AlbaniaProject on the Countryside

When it was first exhibited in 1972, Edi Hila’s Planting of Trees was praised by his colleagues in the Writers’ and Artists’ Union. However, the playful exuberance of the painting was too heterodox for the communist regime. A year later, Planting of Trees—initially conceived as a metaphor for planting a progressive future for Albania—was denounced for disregarding the principles of Socialist Realism and Albanian Socialism. Hila was sent to a labour camp for three years and Planting of Trees was condemned to be locked in a dark room for nearly half a century.

Edi Hila’s painting represents both Albania’s paranoid past and the exciting momentum of progressive socialism. Today we can appreciate it anew and use it as a lens through which to look at the Albanian countryside and its future. What is the meaning of Hila’s perspective on planting trees in the context of a contemporary European territory and society? What will be the future of Albanian, and of European countryside? And could we, through a project on that countryside, also address urgent challenges for Europe—inequality, migration and ecological crisis?

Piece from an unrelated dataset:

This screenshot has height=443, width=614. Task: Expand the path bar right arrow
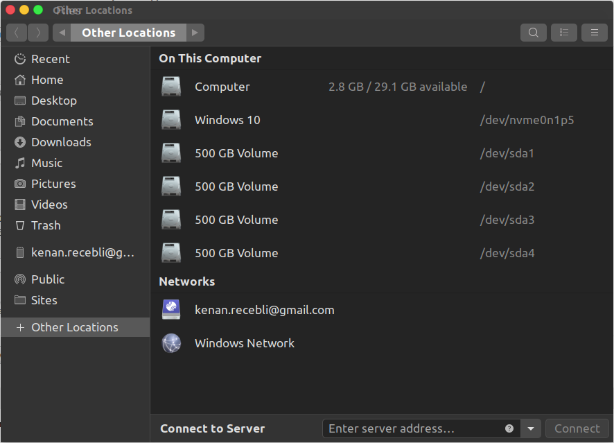point(195,33)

Albania is still one of the least explored countries in Europe, yet its idiosyncratic wilderness and its cultural past have much to tell. Albania’s recent history has been characterised by radical territorial and structural transformations. The country’s past is marked by almost forty-five years (1946–1990) of extreme isolation under the socialist dictator Enver Hoxha. Self-sufficiency, the building of socialist villages and the education of the rural society were at the centre of Hoxha’s programme. Since the end of communism in the early 1990s, Albania has embarked on a delirious rush towards the open-market economy which has reversed the urban-rural relationships. Surprisingly, agriculture still remains its main economy.

Southwestern Albania portrays multiple transformations occurring today across the Albanian countryside. It is a slow territory, now exposed to fast paced change. It is a palimpsest, where industrial and self-sufficient agriculture co-exist, and mass coastal tourism and mountainous eco-tourism are both booming. Despite these currents, the future of Albania’s countryside and its villages remain open. Our investigation will set out from the following questions: What can we learn from Albania’s mountainous countryside? How do we envision its future? Can our project be both social and ecological? Can we design new ways of living and working in the countryside?

During the semester we will take an investigative journey to Albania. We will be working on and travelling through the slow countryside of Përmet’s mountains, the tidal villages of Zagoria, the agricultural heritage of Drino river valley, the UNESCO city of Gjirokastër, the olive and tangerine orchards of the Ionian coast. The aim of the journey is to explore this cultural landscape and to prepare the basis for our studio work in Zurich.

Throughout the course we will deploy a range of performative research and design methods, including investigative walks, cartography, photography, and model building. All of the study sites require individual handling, fresh insights and careful approaches, but each student’s work will form a crucial contribution to a common vision. Together we will rethink the role of architects for the European territory.

This studio is the fourth semester in the series of European Countryside carried out by Architecture of Territory. Each studio represents a collective project, where individual students work together towards building a vision for the countryside. This semester focused on the South Western region of Albania.